Varieties of worship in East Africa

Our friends and readers of our blog already know how much we have been uplifted and nourished on Sunday mornings in a variety of churches. And also, once in a while, very disturbed. Let me offer a montage in this posting, drawn from our recent experiences in Nairobi and from our travels in Ethiopia and Uganda.

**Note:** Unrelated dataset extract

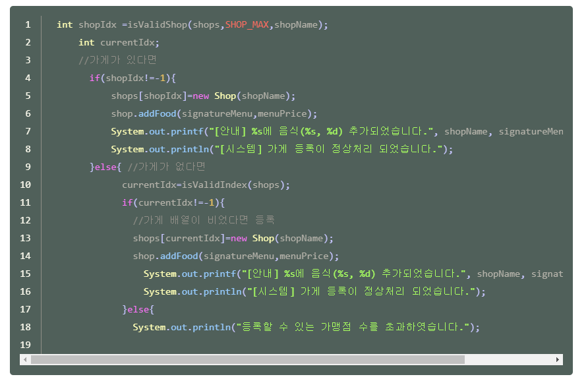Click the horizontal scrollbar left arrow
Screen dimensions: 588x383
pyautogui.click(x=26, y=360)
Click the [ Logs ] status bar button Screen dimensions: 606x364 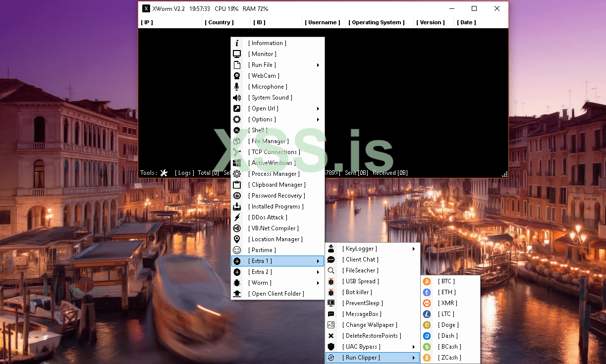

Scene One. Let’s begin with yesterday’s service. Picture a very large stone nave patterned after an English Gothic cathedral, a choir dressed in crimson robes who open the Holy Communion service with an English Tudor introit setting, then move out of the choirstalls to sing an arrangement of an American African-American spiritual, the soprano soloist singing and dancing energetically while the choir sways and claps behind her. In the back row two figures stand out: a tall and slender black man of 60 or so who is the most enthusiastic handclapper in the choir and a stocky white-haired man of 70 or so, the only white member of the choir, who looks a little skeptical about the whole affair but is gamely giving it a go. All this accompanied by two choir members playing drums and – you would expect a piano but instead you hear an organ, a magnificent instrument that played a Bach prelude earlier, now lining out the melody and filling in a rhythmic backdrop for the singing.

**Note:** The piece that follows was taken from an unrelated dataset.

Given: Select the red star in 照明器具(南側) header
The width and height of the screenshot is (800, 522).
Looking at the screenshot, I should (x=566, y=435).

Other elements of the service include a Gloria sung in Swahili, several fine hymns from Hymns Ancient and Modern (“Alleluia! Sing to Jesus” and “Come Down, O Love Divine” among them), and Scripture readings and sermon on the theme of the gift of the spirit at Pentecost. And there is a subtle balance between contemporary idiom and traditional content in the liturgy of the prayerbook of the Anglican Church of Kenya. All in all, an uplifting and inspiring service to end our five months in Kenya. We will miss All Saints’ Cathedral, even though we have attended only four or five times, choosing to visit lots of other churches as well.

I spoke with the white-haired man after the service: he greeted me and wondered whether we are living permanently in Nairobi, having noticed us in the congregation. “I have been singing in this choir for 43 years,” he said, watching its slow transformation from a white choir with a few black faces to an almost entirely African group. He served in the colonial and then the new Kenyan administration, he said, until he retired several years ago.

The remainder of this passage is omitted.